Work task
Start at the line with "Task: Pause the installer slideshow" in the records below, stop at the line with "Screen dimensions: 1017x636", and return every line in that span exactly, the two end lines included.

___ Material provided ___

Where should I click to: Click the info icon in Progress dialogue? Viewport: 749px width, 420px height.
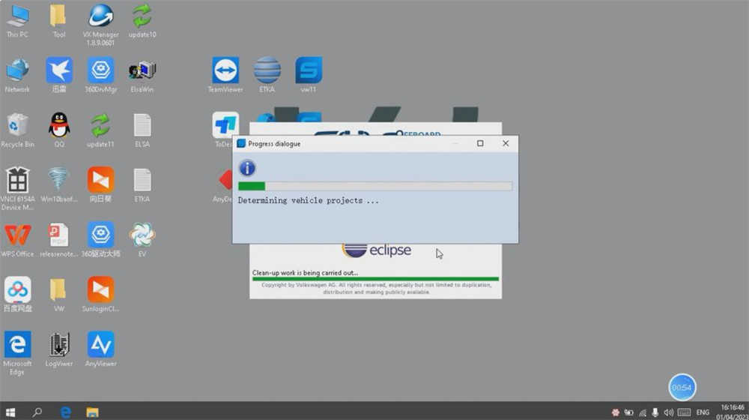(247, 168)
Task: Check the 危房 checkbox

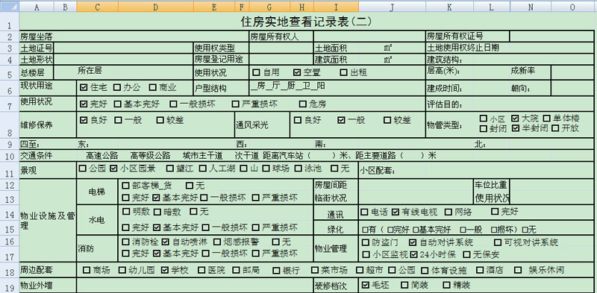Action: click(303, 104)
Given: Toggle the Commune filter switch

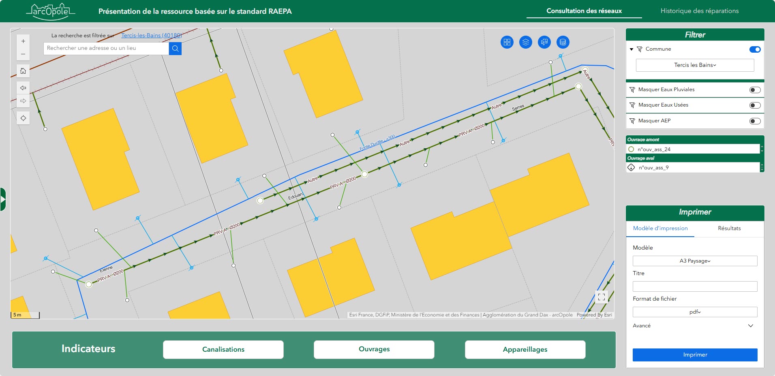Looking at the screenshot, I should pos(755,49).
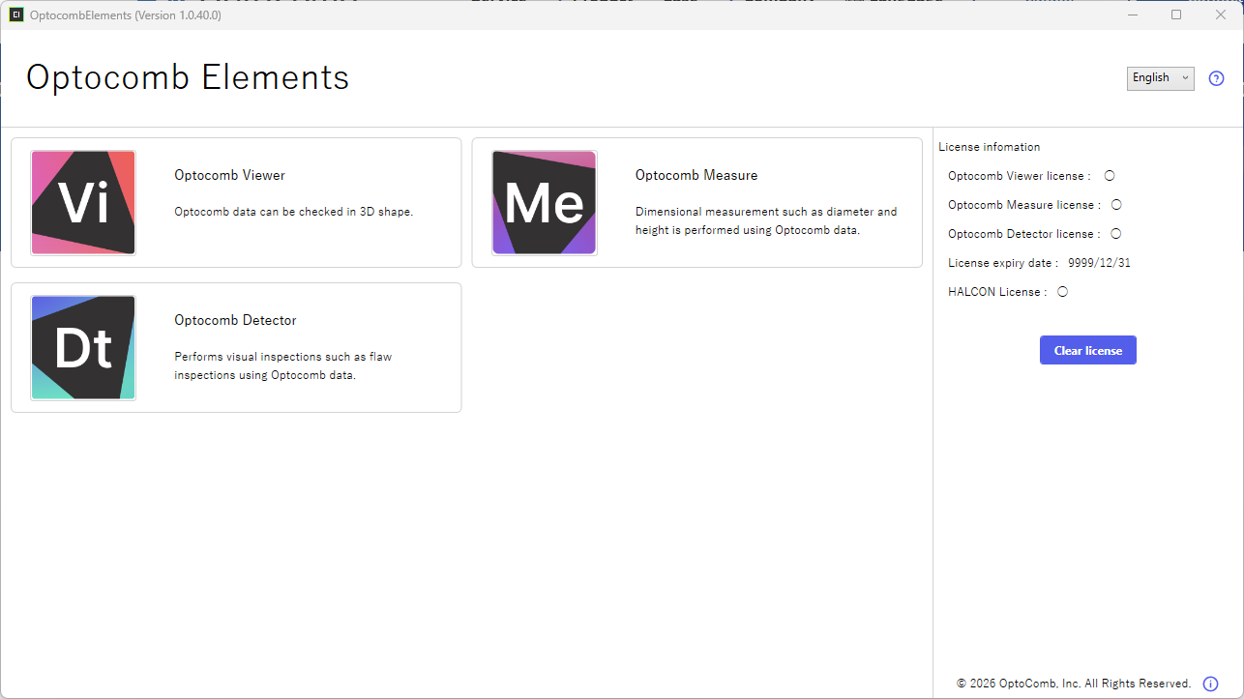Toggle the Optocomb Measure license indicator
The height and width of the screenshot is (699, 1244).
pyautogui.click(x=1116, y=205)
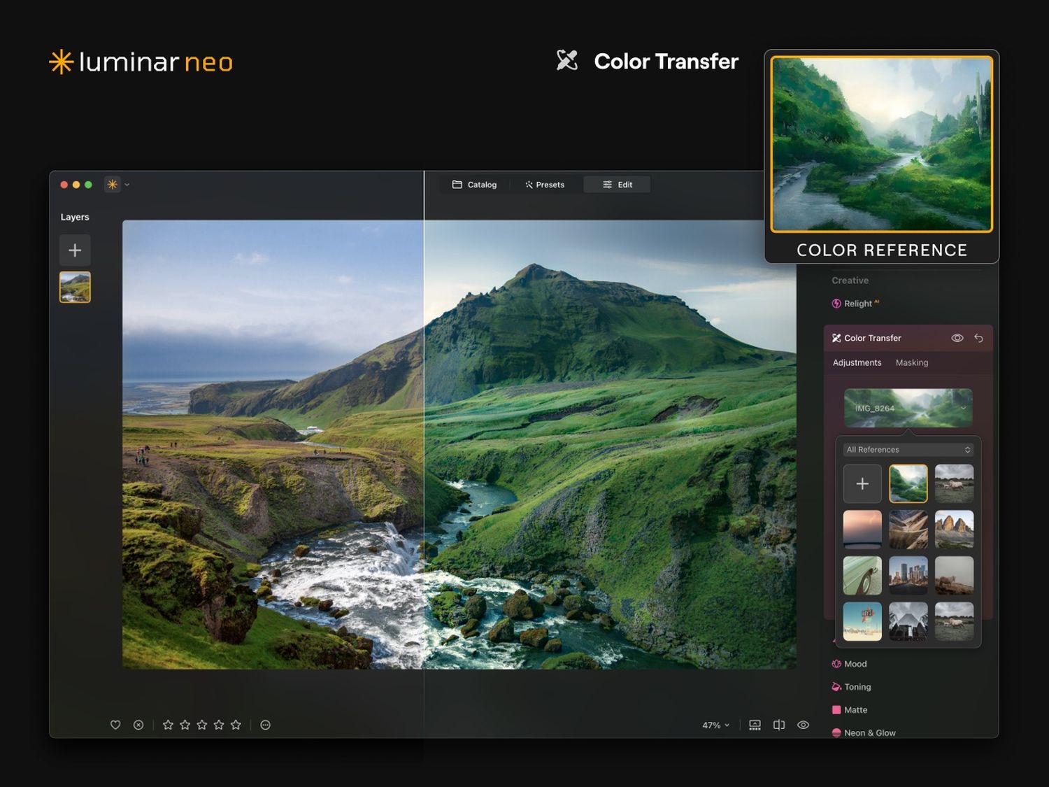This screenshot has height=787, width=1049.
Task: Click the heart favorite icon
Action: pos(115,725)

___
___ Material provided ___

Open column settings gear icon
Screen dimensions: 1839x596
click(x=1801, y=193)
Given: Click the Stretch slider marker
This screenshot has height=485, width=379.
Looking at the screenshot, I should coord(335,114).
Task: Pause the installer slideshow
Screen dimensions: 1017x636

___

Solved exercise
Task: Pause the installer slideshow
Screen dimensions: 1017x636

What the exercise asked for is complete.